Pero no quería hablar de River, del Choto Simeone y su cuerpo técnico vestido de negro como el Cuarteto Vocal Zupay, o de Buonanotte -ese jugador que se parece al pibito de los alfajores Jorgito. Quería hablar de la dupla Messi-Agüero, de las diferencias que le encuentro a estos dos jugadores clave para la Selección Argentina. Diferencias que surgen ya desde el origen de cada uno. Se puede imaginar, por un lado, a la infancia de Messi, construída en los laboratorios cibernéticos españoles. Me imagino a Messi metido en una cámara aséptica mientras un médico pulcro y completamente vestido de blanco, barbijo incluído, mueve unas palancas metálicas y cromadas que funcionan sujentado al jugador de piernas y brazos y lo estiran, como en una tortura de la Edad Media. Lionel Messi es como el Terminator que viene a la tierra en Terminator 2 para cargarse a John Connors. Está programado para ir para adelante caiga quien caiga. Si alguien lo destruye o lo desintegra, las partículas con las que está construído se intentan juntar en el suelo atrayéndose mutuamente para volver a formar a Lionel Messi, un jugador que uno recuerda más haciendo publicidades que goles clave en los campeonatos que jugó. Sólo un androide programado puede replicar el gol de Maradona a los ingleses. Y la prueba de que es un robot está que lo hizo exactamente igual, pero en un partido que no servía para nada.

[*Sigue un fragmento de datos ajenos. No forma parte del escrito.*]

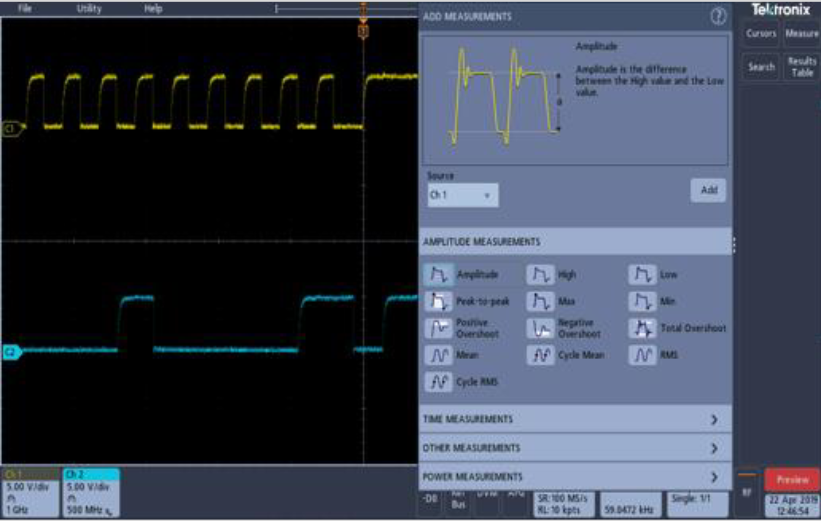The height and width of the screenshot is (521, 821).
Task: Select the Negative Overshoot measurement icon
Action: click(x=540, y=328)
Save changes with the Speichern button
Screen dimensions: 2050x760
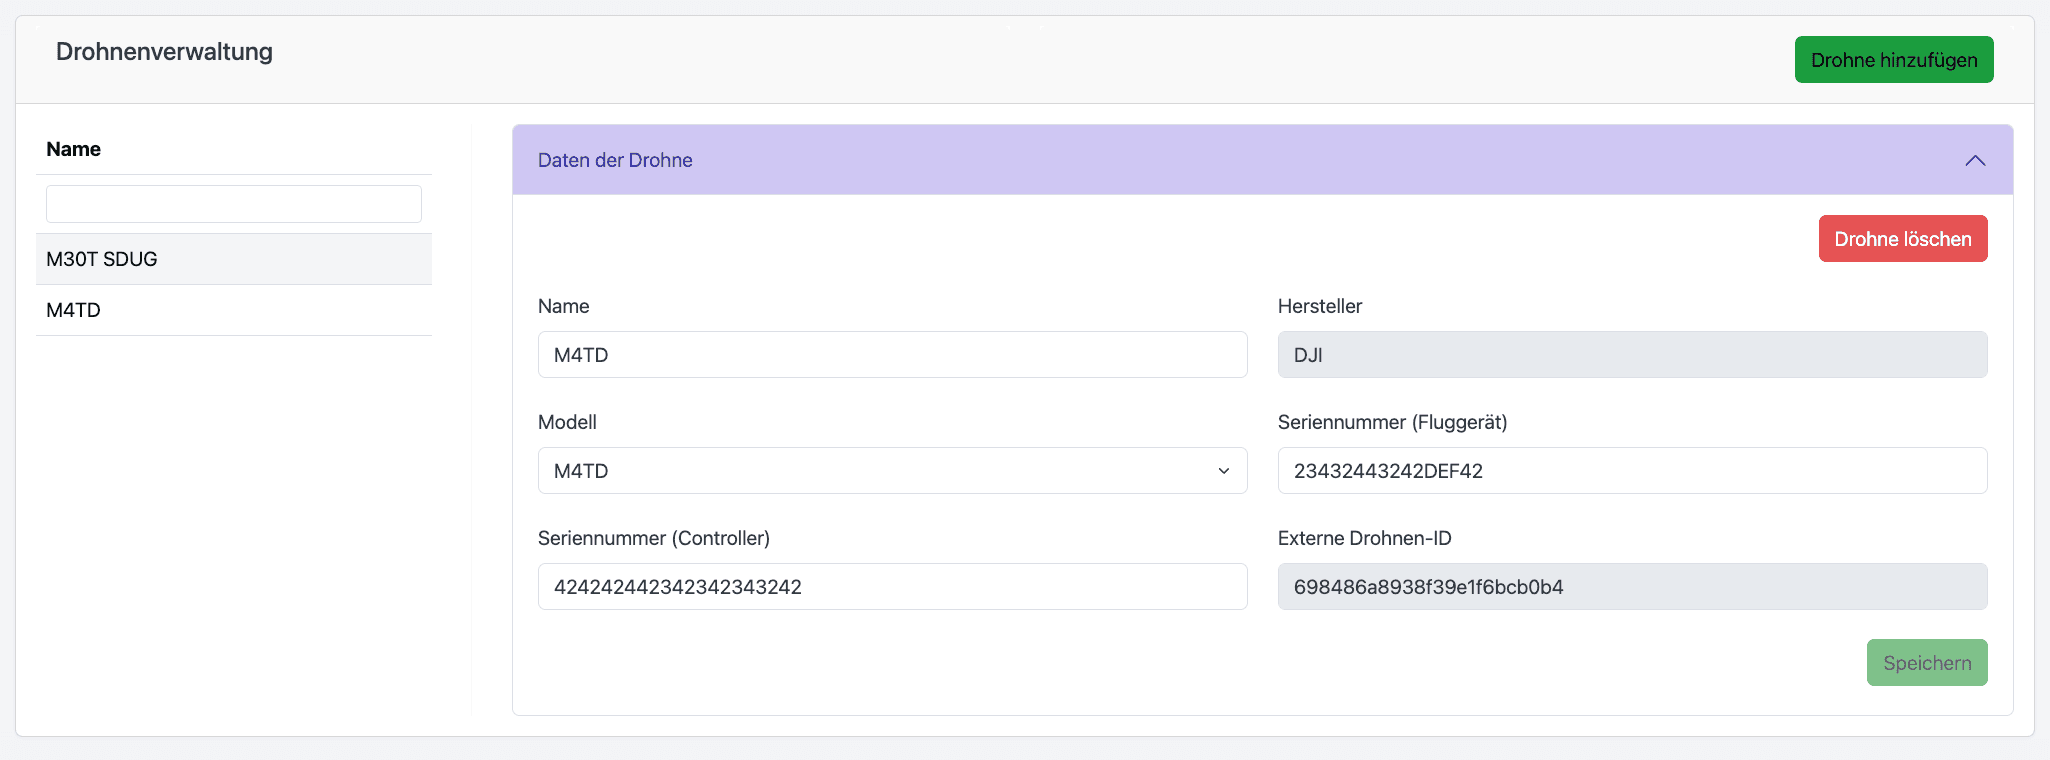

Por otro lado, está el Kun. Poseedor de uno de los mejores apodos que conozco en el fútbol. Un apodo que le puso el abuelo (y acá entra la fábula de la pobre Heidi con abuelo incluído). Pero el Kun es un muchacho heidi metal. Mientras Messi era fabricado en un astillero de máxima seguridad, él comía Guaymallén a granel y corría descalzo por las matas de pasto de Sarandí. Y él sí hace los goles que hay que hacer. Como los que le metió a Racing, su archienemigo de Avellaneda en un partido memorable. Políticamente incorrecto, el Kun al terminar ese partido se puso a cantar con sus compañeros este mantra obsceno: "A Racing me lo cojo, a Racing me lo cojo". Las cámaras de la tv lo tomaron en ese momento y quedaron estupefactas. El Kun es así. Es un organismo vital. Hasta se fue a vivir con la hija de Maradona. El, que es hermoso y que podría salir con infinidad de mujeres bailanteras y bellas, eligió entrar en la dinastía del caos que, dicen, fue el origen del universo. Mi filósofo de cabecera, Domin Choi, en su libro "Fenomenología de la pelota Pulpo", dice una frase que subscribo completamente: "Messi hace lo imposible; el Kun, lo inesperado".
Como uno es una persona normal que sabe que en la vida hay cosas que son imposibles -a pesar de Adidas-, prefiere lo inesperado que nos regala el Kun. Es como Batman y Superman. Kal-El era un extraterrestre inmortal. Batman, en cambio, era un muñeco perturbado por la muerte de sus padres, sin superpoderes, un tipo oscuro, que no tenía en la indumentaria los colores de los Estados Unidos. Era el Caballero de la Noche. Era mortal, pero terriblemente habilidoso y certero. Como el Kun.